:: Written exercise ::
Can you edit the rows starting at the line containing "Screen dimensions: 2048x1582" and ending at the line containing "At what coordinates should I click to accomplish: Click", swapping "green" for "yellow" and leaving everything else unchanged?

:: Excerpted data ::
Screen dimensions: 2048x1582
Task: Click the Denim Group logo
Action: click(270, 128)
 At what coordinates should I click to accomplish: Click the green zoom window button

...

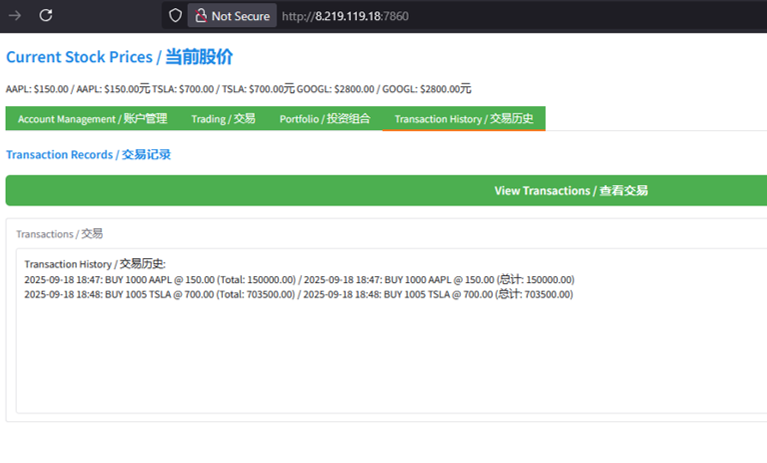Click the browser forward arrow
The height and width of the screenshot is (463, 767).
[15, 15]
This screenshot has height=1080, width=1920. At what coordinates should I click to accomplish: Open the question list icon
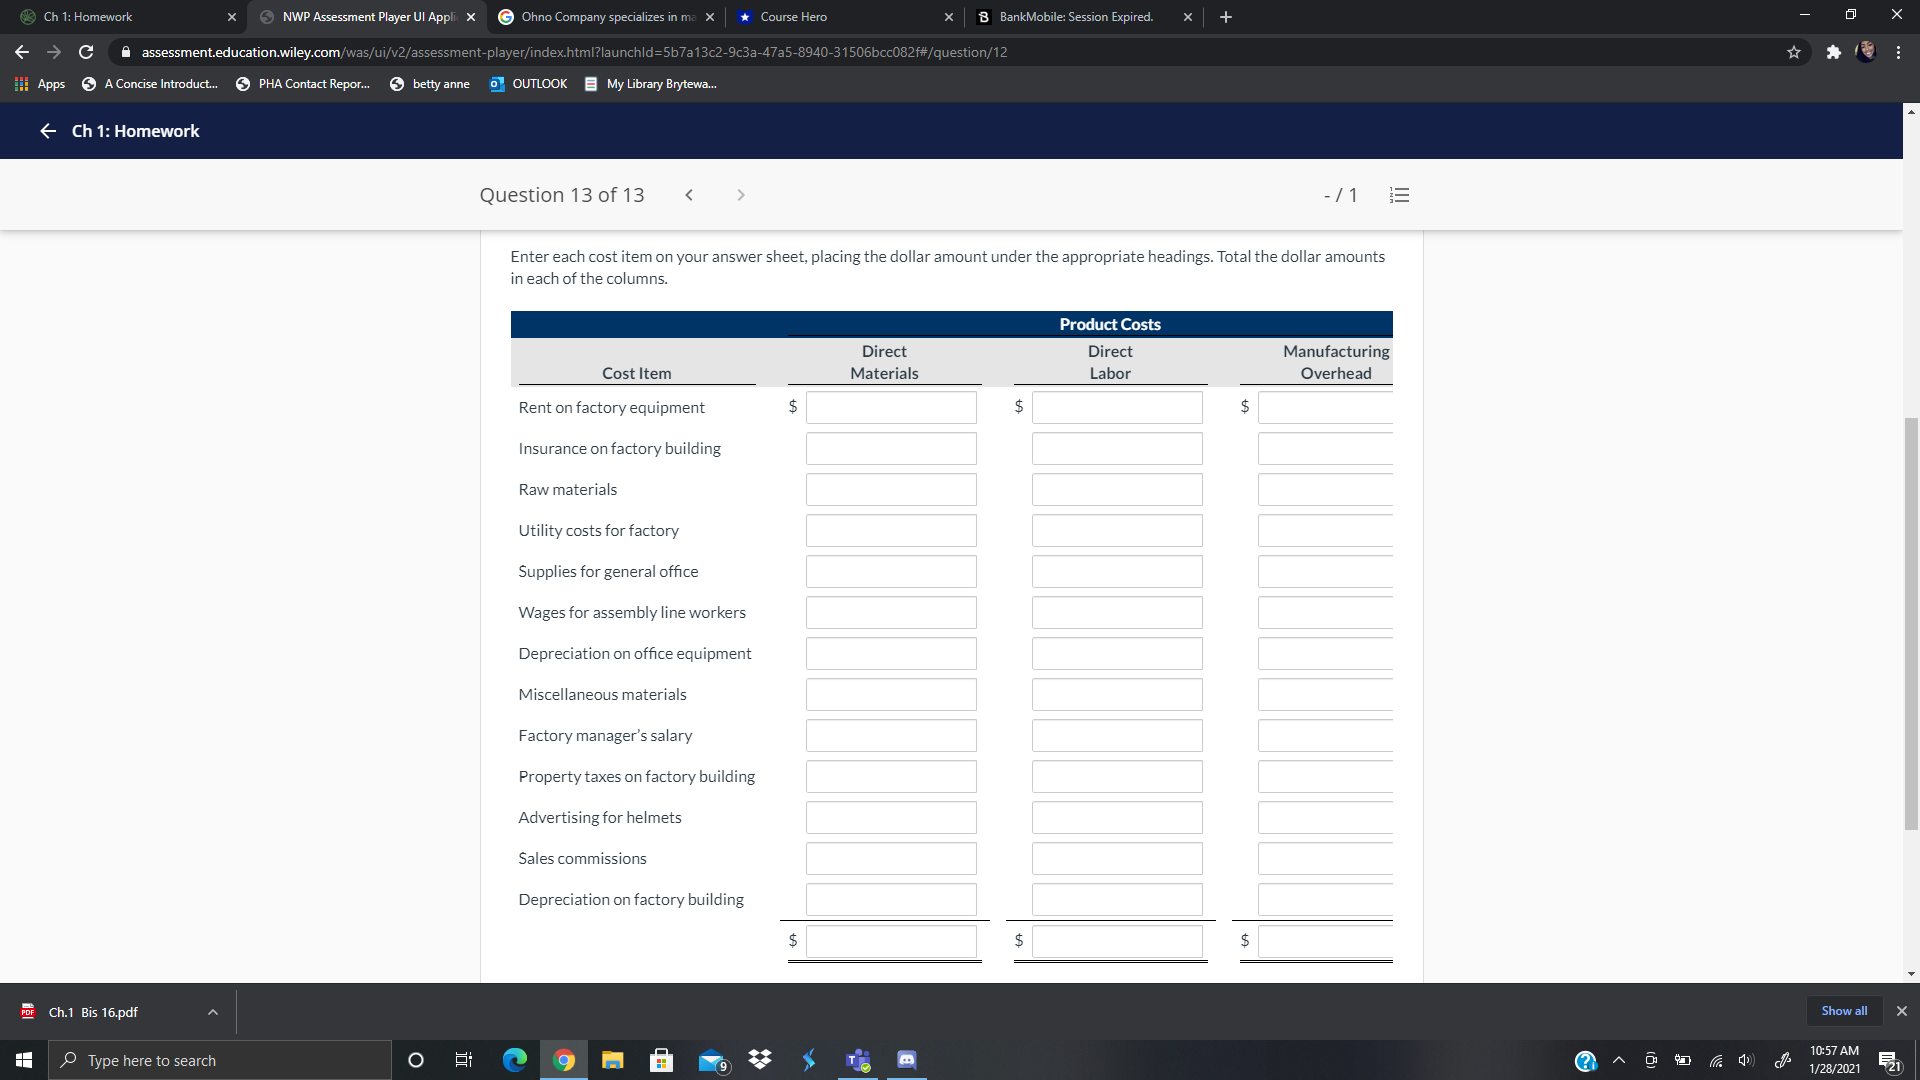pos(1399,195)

:: Exercise response ::
Screen dimensions: 2048x1582
Task: Click the Denim Group logo
Action: click(270, 128)
 At what coordinates should I click to accomplish: Click the yellow zoom window button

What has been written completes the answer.